» **Given information**
## Start

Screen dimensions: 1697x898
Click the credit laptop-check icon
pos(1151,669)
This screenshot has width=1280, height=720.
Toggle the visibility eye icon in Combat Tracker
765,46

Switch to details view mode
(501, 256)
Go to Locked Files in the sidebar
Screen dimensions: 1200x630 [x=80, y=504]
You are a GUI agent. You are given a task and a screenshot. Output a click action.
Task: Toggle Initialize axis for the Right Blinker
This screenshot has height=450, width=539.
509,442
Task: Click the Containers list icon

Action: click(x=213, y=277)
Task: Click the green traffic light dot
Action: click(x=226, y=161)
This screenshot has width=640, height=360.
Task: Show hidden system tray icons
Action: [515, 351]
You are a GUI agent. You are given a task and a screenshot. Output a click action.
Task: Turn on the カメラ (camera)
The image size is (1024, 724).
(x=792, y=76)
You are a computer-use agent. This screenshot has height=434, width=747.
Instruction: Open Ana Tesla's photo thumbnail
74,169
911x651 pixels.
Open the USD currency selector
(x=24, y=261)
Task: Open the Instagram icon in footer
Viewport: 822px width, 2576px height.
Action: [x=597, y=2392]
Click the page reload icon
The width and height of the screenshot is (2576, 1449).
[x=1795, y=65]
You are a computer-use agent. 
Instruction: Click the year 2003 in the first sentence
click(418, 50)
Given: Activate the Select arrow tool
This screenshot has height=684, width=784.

## End

» **Aim of the task**
Pick out and copy every line of the items above that contains the word "This". Case counts.

» **Full output**
This screenshot has width=1280, height=720.
This screenshot has height=450, width=539.
This screenshot has width=640, height=360.
You are a computer-use agent. This screenshot has height=434, width=747.
This screenshot has height=684, width=784.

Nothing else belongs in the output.